PROBLEM REQUIREMENTS —
Please render the part of the material that opens with the line containing "Task: Click the purple antenna tab icon" and closes with the line containing "Action: (x=75, y=245)", both lines included, as a JSON list of strings with one string per line and no blank lines. Leave the pictures out of the list.

DATA EXTRACT —

..............................

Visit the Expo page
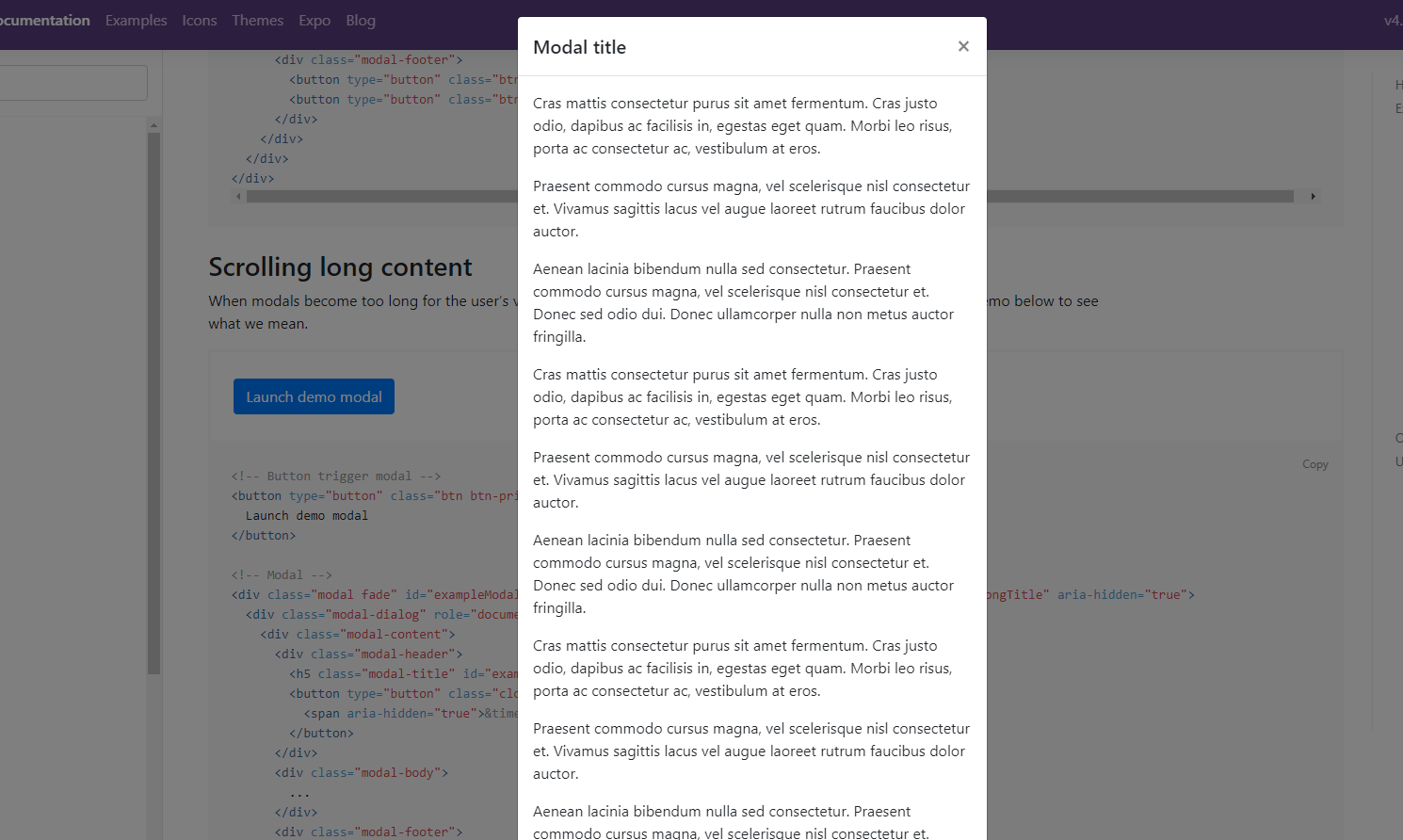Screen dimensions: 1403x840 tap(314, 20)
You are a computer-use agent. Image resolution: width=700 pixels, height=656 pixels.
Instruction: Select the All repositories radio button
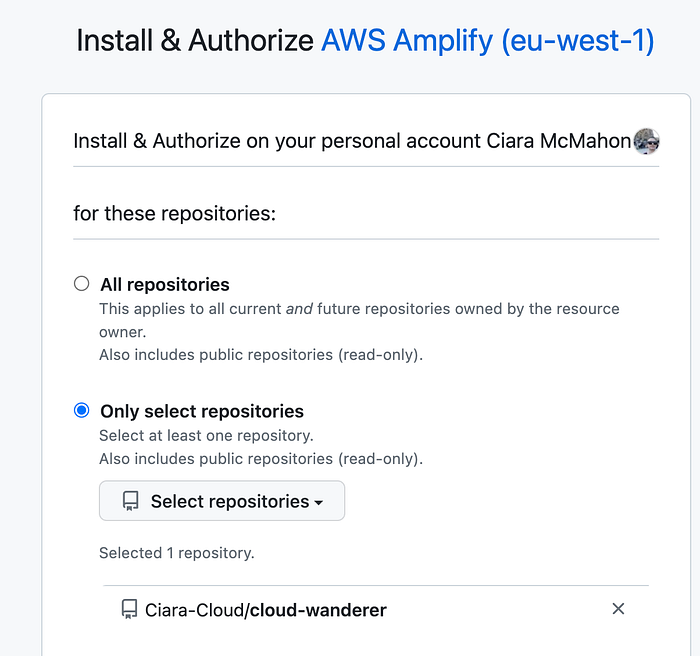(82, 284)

..............................

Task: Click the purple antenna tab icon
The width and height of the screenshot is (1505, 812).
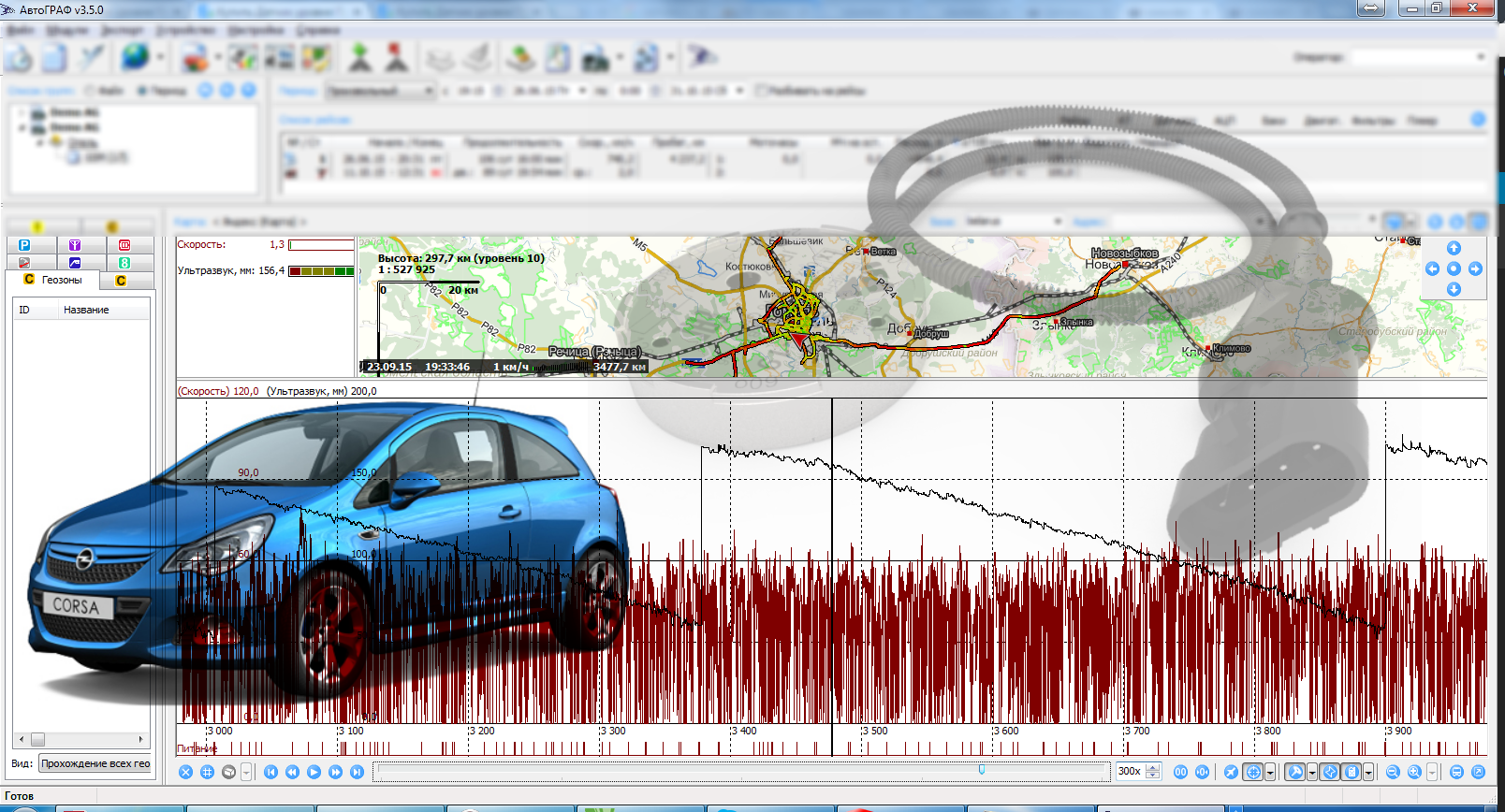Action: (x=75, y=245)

..............................

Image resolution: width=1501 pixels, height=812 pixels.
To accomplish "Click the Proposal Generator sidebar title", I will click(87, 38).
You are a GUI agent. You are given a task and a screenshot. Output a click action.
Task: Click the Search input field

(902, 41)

..............................

EXERCISE OUTPUT —
[
  "Task: Click the purple antenna tab icon",
  "The width and height of the screenshot is (1505, 812).",
  "Action: (x=75, y=245)"
]